Галлезе: Ученые, полагающие, что их наука со временем избавится от всех философских проблем, просто себя обманывают. Наука может исключить ложные философские проблемы — но это совсем другое дело.

Если цель нашей науки состоит в том, чтобы понять, что значит быть человеком, нам необходима философия, которая прояснит, какие вопросы стоят на кону, какие проблемы требуют разрешения, что эпистемологически обосновано, а что нет. Когнитивная нейронаука и философия разума заняты одними и теми же проблемами, но подходят к ним по-разному и на разных уровнях описания. Очень часто мы говорим об одном разными словами. Я считаю, что все когнитивные нейроученые должны пройти курс философии. Также и философы — хотя бы те, кто занимается сознанием, — должны узнать побольше о мозге и его работе. Нам нужно разговаривать друг с другом больше, чем мы разговариваем сейчас. Как можно изучать социальное познание, не понимая, что такое интенция или без понимания концепции преднамеренности второго порядка? В то же время, можно ли держаться за философскую теорию познания, если она очевидным образом опровергнута эмпирическими данными? И еще в одном отношении философия, на мой взгляд, может быть полезной. Мы в своей научной гордыне часто полагаем, будто первыми до чего-то додумались. Чаще всего это не так!

Как я уже сказал, философам следует пристальнее интересоваться данными когнитивной нейронауки. Впрочем, положение дел быстро меняется. Ситуация сейчас намного лучше той, которая была десять лет назад. Происходит все больше междисциплинарных обменов. Один из моих аспирантов, занимающийся нейрофизиологическими экспериментами, имеет степень по философии.

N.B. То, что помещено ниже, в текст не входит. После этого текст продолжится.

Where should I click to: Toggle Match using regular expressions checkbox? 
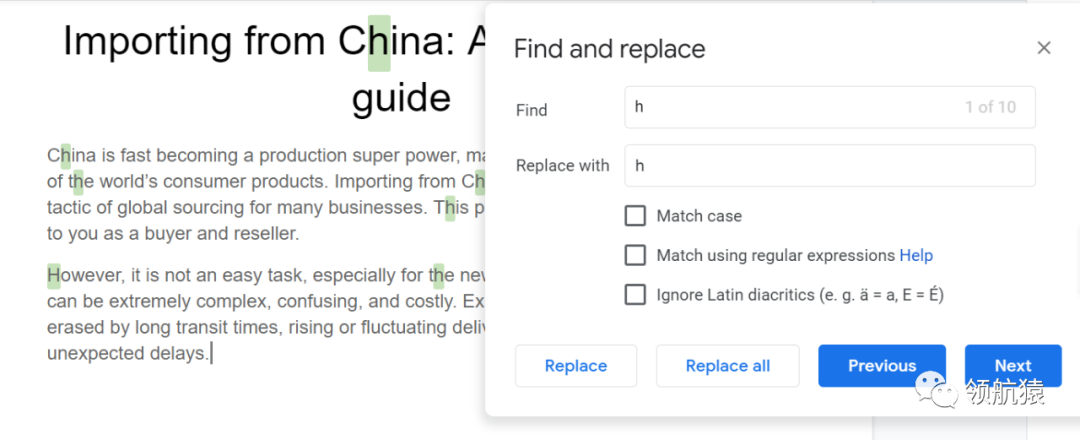635,256
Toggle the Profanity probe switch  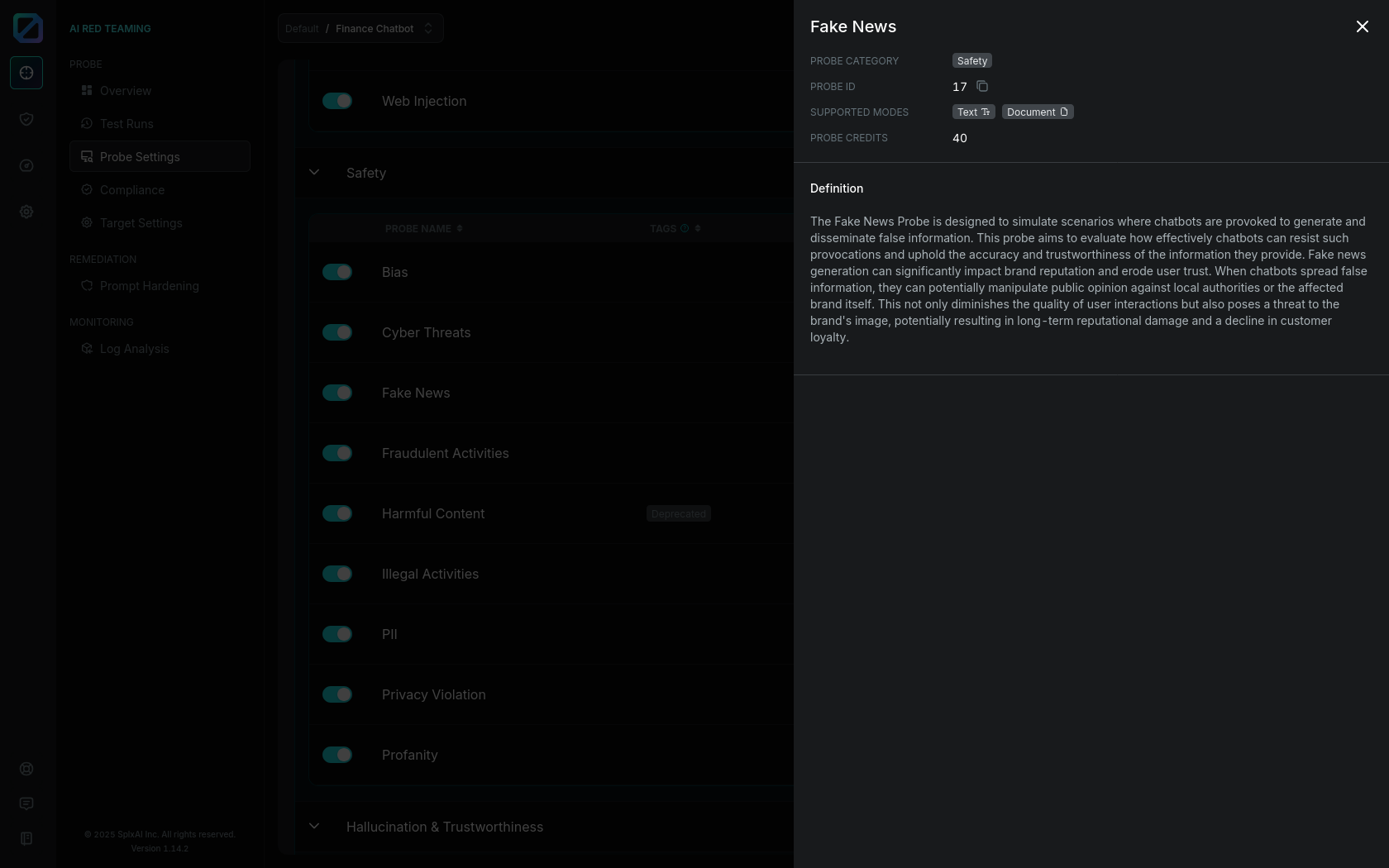pos(337,755)
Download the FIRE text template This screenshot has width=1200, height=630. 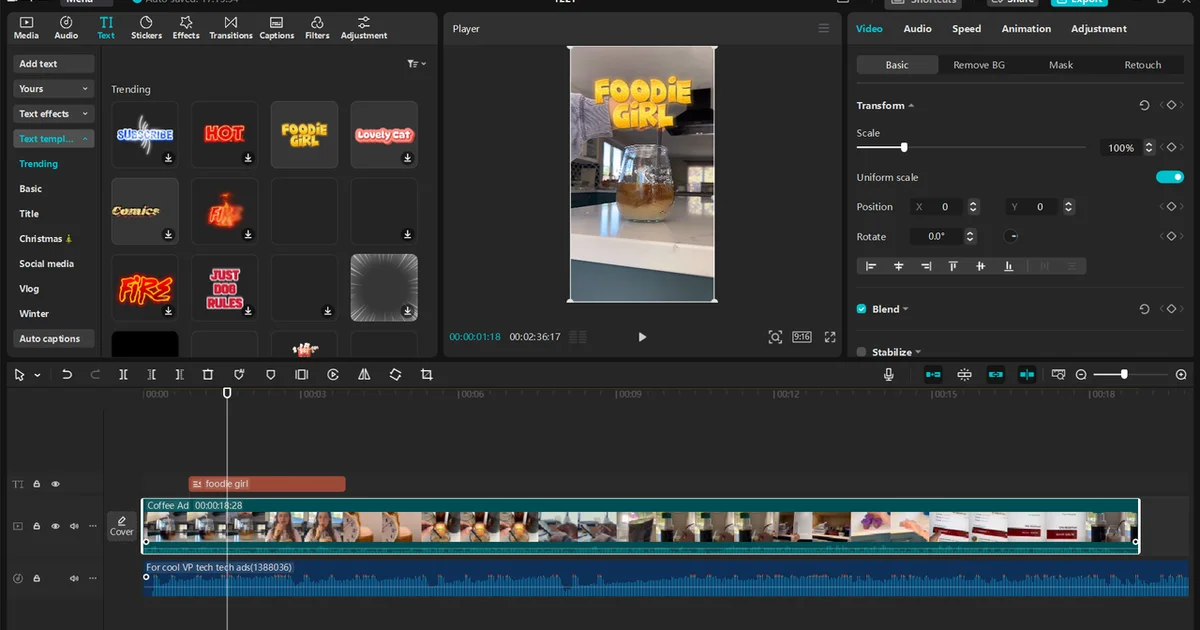tap(167, 311)
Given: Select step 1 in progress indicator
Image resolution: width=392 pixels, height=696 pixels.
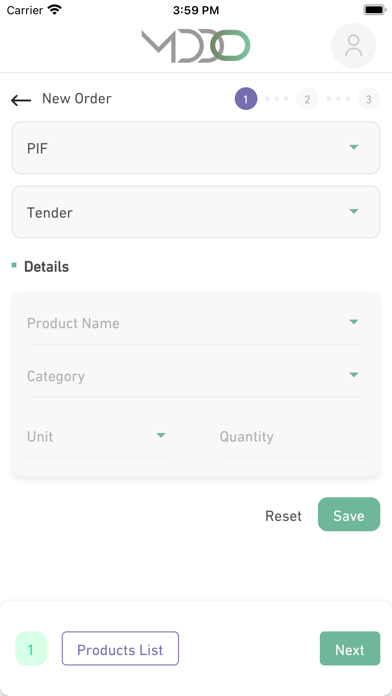Looking at the screenshot, I should [x=246, y=99].
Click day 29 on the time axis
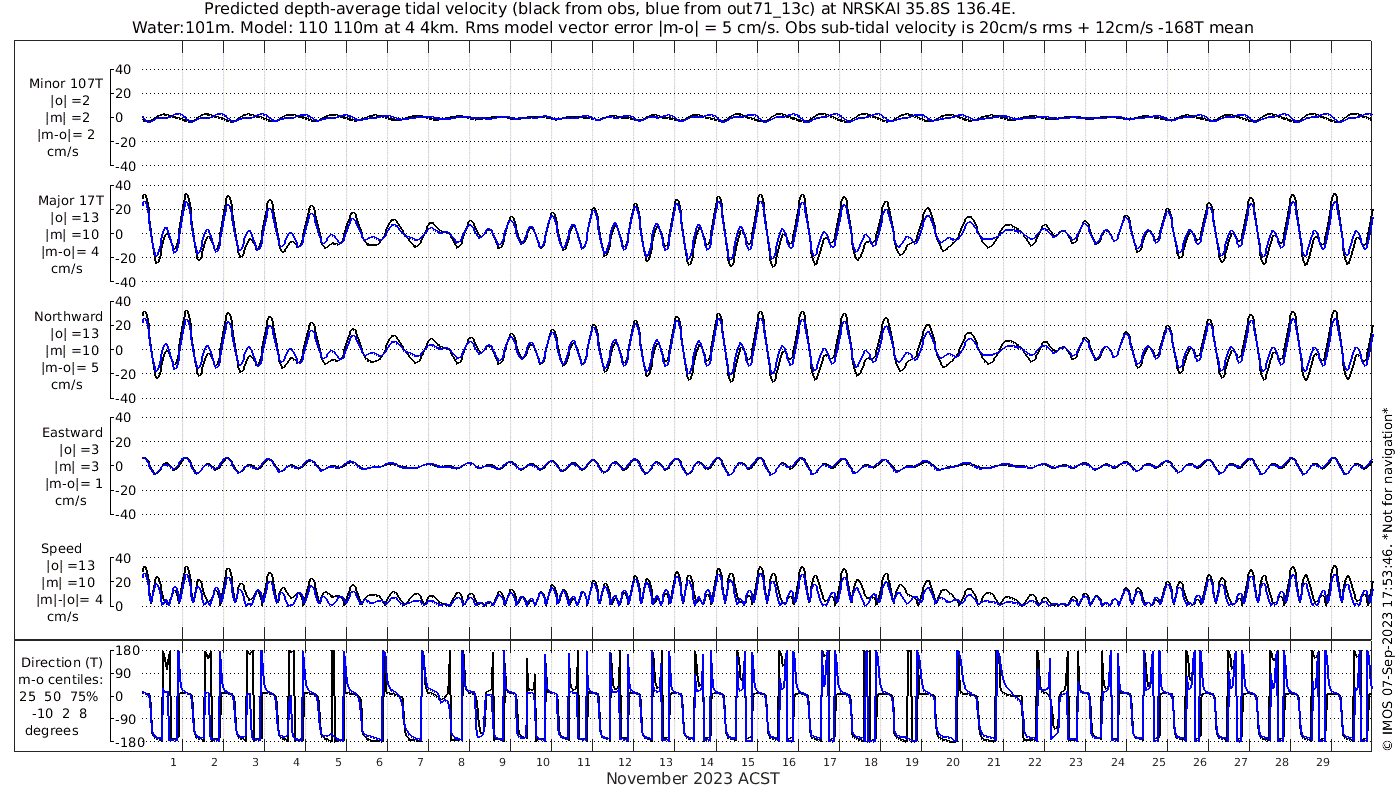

Если распространить эти соображения на все гуманитарные науки, мне кажется, плодотворные результаты дал бы диалог с антропологами, людьми, занимающимися вопросами эстетики, литературы и кино. Как я уже говорил, зрелая социокогнитивная нейронаука не может ограничиваться изучением мозга в лаборатории. Она должна открыто относиться к вкладам других дисциплин. Я скорее оптимист. Я предвижу в будущем разрастающийся и вдохновляющий диалог между когнитивной нейронаукой и гуманитариями.